The threat model is clear: Aggreko's distributed fleet of networked equipment spans jurisdictions, industries, and security postures. A generator control system compromised in one location becomes a vector for lateral movement across other sites. Rental equipment cycling through different customers and environments creates both visibility and containment challenges. Battery management systems and HVAC controls integrate with customer networks during deployment, then move to the next site. The company's own manufacturing operations - where firmware and control logic originate - are themselves potential supply-chain choke points.
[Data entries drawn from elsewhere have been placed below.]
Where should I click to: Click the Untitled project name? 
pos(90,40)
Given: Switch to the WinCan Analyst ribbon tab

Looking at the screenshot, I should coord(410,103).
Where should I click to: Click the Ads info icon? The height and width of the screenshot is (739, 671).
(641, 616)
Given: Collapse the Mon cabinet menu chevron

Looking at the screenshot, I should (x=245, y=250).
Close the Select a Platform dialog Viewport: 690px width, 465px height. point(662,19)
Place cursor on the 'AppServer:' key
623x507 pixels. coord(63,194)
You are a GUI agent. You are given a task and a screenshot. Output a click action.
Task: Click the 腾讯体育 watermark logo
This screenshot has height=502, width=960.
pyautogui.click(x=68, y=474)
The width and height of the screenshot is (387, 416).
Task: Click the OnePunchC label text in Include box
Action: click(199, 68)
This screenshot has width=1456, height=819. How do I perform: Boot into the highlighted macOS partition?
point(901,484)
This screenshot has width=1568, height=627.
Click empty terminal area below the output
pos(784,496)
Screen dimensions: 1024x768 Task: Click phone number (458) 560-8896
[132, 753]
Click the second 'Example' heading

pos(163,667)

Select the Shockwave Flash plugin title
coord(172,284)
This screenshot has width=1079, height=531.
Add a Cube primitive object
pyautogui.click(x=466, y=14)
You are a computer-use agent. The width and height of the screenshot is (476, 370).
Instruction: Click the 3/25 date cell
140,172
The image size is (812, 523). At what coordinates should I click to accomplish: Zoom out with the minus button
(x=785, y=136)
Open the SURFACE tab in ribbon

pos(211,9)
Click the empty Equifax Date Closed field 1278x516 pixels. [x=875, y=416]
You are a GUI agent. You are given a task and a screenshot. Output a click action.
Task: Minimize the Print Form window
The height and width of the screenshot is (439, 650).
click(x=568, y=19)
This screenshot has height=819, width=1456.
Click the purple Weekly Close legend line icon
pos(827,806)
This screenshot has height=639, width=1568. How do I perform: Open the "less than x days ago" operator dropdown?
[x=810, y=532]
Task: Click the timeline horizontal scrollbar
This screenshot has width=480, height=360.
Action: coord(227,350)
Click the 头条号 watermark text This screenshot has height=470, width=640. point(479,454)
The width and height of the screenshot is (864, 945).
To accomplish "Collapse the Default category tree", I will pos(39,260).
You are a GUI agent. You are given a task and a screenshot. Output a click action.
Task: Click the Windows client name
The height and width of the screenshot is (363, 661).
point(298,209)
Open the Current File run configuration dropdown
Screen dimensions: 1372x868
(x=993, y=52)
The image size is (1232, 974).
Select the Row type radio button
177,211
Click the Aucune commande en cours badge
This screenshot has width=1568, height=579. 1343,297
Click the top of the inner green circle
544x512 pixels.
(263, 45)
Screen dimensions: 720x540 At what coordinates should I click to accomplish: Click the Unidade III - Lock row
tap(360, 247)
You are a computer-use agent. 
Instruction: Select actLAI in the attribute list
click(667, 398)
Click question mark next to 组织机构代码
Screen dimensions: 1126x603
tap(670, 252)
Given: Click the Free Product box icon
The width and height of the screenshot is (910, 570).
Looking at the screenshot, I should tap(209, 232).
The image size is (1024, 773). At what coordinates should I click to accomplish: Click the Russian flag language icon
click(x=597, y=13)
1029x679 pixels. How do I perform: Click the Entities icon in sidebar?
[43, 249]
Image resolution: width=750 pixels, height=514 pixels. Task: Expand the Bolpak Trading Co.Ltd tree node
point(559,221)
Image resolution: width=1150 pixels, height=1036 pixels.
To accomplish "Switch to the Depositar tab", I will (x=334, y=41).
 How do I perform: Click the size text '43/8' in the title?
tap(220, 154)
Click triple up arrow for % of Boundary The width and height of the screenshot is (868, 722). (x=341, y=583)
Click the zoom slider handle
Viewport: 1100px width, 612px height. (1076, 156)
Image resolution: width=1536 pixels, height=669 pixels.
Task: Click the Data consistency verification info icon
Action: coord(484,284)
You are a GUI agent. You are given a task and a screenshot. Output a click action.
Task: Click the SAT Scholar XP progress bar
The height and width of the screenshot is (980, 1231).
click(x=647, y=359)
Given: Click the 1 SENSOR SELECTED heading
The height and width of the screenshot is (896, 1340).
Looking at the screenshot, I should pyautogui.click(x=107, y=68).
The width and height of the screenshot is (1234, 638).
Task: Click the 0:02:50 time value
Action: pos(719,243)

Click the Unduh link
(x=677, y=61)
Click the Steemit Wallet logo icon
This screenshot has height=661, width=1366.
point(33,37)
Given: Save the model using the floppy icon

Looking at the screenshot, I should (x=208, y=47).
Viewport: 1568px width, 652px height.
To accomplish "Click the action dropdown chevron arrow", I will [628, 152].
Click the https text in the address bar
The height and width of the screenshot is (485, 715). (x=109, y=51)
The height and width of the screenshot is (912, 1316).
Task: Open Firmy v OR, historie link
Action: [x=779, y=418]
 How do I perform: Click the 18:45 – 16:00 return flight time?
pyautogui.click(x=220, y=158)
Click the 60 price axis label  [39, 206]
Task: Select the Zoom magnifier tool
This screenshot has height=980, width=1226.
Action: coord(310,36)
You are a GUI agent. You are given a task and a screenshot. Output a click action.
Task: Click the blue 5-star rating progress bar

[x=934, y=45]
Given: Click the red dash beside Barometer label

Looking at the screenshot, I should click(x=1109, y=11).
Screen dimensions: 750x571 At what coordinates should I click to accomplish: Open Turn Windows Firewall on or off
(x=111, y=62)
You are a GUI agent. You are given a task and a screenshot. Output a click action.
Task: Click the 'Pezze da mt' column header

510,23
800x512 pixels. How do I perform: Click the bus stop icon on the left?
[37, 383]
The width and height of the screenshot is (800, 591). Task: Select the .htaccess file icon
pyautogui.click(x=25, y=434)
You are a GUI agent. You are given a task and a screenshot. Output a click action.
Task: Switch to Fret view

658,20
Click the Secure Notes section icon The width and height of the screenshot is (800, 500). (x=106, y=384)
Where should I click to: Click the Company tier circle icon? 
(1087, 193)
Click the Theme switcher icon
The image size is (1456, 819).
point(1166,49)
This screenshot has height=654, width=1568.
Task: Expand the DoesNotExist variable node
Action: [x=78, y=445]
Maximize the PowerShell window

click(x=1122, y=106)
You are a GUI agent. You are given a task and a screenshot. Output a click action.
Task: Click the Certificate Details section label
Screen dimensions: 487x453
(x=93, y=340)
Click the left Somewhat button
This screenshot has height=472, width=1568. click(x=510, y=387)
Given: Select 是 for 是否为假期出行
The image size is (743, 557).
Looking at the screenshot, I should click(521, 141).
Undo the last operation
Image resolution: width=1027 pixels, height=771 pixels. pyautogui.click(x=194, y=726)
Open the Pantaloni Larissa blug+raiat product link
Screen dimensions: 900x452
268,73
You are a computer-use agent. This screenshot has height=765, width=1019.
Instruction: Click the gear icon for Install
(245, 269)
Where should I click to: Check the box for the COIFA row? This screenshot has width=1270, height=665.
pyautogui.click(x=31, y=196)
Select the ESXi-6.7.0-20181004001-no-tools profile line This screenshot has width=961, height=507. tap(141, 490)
Their technical stack includes embedded systems in power and thermal equipment, distributed SCADA-like monitoring across global locations, renewable integration platforms, and battery management systems. The renewable energy and cleaner-fuels investments expand the attack surface. Integration work with customer infrastructure means security decisions made in one domain (a mine site, a data centre) can create dependencies elsewhere.
Security work here requires understanding industrial equipment lifecycles, distributed asset management at scale, supply-chain implications of in-house manufacturing, and the operational reality that downtime on rental power infrastructure has immediate, visible consequences for customers running critical operations.